[Supplied text start]

Jesus, the Master Teacher, always knocks at our door, and when we are wise we will sharpen our senses and open our eyes. We will learn that He always wants to communicate with us, that He always wants to give us suggestions to help us make better decisions. And as we follow His suggestions, we will be filled with joy and energy and ever more confidence.
In the beginning years of my membership, I was a member of a tiny branch of the Church. After a short time, I was called to be the branch president. From my viewpoint today, I can see that I was a little naïve, with not much understanding and maybe even some pride. I thought that because of my experiences in the business world and my educational background, it would be easy for me to change that small, struggling branch.
I put in many, many hours—sometimes every free minute outside my life in the business world—to activate many who were not active and to create the place for many conversions. Week after week I was disappointed when in sacrament meeting the few active members were the only ones participating and so many who had promised to come did not.
One Sunday when I was again deeply disappointed, as I sat ready to start our sacrament meeting something happened that became a turning point in my life. The missionaries had brought a young couple with their five-year-old boy, and they were sitting in the first row directly in front of me. Suddenly, the young boy, having the freshness of innocence that only a child has, spoke loudly enough that everyone in the room could hear it, “Mom, what is the man with that mean face doing up there?” He pointed at me. I was completely shocked.
With all my endeavors and all my hard, dedicated work, to this little boy I was only a man with a mean face. And I learned that I needed to evaluate what I was doing and that I would never succeed merely by trying to do anything just my way, using my capabilities according to my strategic plan. I had obviously forgotten that the most important element—wanting to convert a soul—has nothing to do with programs, organizations, and industrious busyness. We can do nothing unless we are under the influence of the Spirit, therefore radiating joy, light, and love in our countenance.
From then on, I concentrated on changing my attitude. I was not offended anymore by anyone’s failure to keep promises. My wife and our little children came to the understanding that the only thing that was important for us was to be filled with the Holy Ghost and to overcome our ego. As we did so, we were free to rejoice about each person who came.
Soon after that, people who had never shown up began suddenly to come back to our meetings. We had a period of revival with accelerated growth, and after a relatively short time we had all the numbers we needed to begin considering building our own chapel.
That little boy became a constant reminder in my life to know what matters most: to be under the influence of the Holy Ghost, always by subduing our lower self, or ego, under the higher, or divine, self and in so doing, connecting with the divine source.
It is a constant surprise to me that in this dark, sinister, unpredictable world where dangers lurk in every corner, so few people seem to search or even yearn for a better understanding of life. With all the suffering, pain, agony, heartlessness, and fears in the history of mankind, many of our fellow citizens have lost their feelings for the reality that Jesus the Christ has been resurrected and is alive and that He is ready to reveal Himself to everyone who is open to listen, showing the way to a rewarding, exciting life.

[Supplied text end]

## Instruction 1
Answer these questions about the passage on leading a small branch:
(a) How old was the boy who sat in the first row?
(b) What did the boy ask his mother?
(c) What did the branch have enough numbers to begin considering after its period of revival?
## Instruction 2
Rewrite the entries starting with the line that contains "Open the notifications" and going on through the line that contains "I will 1092,84.", substituting "Settings" for "Config" and leaving everything else the same.
The passage and the entries that come after it have no connection to each other.

[Material for this task start]

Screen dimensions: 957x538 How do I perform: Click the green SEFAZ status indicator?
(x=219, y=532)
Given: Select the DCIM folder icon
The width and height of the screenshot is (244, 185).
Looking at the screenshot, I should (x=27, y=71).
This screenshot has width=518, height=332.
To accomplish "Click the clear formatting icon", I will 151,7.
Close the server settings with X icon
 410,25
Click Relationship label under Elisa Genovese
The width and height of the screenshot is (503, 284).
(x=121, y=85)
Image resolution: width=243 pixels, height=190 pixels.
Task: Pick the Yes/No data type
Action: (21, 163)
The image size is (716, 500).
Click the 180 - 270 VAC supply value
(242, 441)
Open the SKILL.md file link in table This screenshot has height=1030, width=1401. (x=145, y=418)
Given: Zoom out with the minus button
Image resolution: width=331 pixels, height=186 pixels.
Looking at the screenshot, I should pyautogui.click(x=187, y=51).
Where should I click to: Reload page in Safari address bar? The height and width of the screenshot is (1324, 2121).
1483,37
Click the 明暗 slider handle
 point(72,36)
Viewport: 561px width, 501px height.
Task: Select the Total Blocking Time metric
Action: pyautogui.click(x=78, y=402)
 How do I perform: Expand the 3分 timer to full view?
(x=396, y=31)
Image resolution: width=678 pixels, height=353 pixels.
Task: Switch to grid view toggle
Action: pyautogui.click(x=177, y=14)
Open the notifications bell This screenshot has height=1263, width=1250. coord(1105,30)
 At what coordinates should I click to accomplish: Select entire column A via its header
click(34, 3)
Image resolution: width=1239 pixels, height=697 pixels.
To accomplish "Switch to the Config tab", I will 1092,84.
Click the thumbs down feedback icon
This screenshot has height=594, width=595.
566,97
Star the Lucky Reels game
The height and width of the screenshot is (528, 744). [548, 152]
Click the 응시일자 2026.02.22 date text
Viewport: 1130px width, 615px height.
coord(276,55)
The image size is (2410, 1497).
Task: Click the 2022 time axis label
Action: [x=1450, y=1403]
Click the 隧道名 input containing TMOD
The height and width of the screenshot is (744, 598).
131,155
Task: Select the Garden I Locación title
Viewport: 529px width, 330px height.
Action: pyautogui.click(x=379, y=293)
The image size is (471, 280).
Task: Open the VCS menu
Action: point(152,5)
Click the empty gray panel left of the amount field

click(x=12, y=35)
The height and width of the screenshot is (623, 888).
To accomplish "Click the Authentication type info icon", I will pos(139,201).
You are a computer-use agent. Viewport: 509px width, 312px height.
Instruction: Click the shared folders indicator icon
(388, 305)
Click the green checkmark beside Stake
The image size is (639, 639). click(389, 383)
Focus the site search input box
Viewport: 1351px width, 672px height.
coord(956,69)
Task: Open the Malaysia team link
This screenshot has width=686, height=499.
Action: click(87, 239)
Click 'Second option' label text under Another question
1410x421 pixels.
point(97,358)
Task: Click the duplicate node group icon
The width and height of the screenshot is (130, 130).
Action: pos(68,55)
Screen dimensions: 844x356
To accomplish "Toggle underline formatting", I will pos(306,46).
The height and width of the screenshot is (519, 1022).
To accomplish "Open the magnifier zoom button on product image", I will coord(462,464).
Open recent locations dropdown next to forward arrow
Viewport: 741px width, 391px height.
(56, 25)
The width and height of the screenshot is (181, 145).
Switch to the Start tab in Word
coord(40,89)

[Material for this task end]

## Task solution 1
(a) He was five years old.
(b) "Mom, what is the man with that mean face doing up there?"
(c) Building their own chapel.

## Task solution 2
Open the notifications bell This screenshot has height=1263, width=1250. coord(1105,30)
 At what coordinates should I click to accomplish: Select entire column A via its header
click(34, 3)
Image resolution: width=1239 pixels, height=697 pixels.
To accomplish "Switch to the Settings tab", I will 1092,84.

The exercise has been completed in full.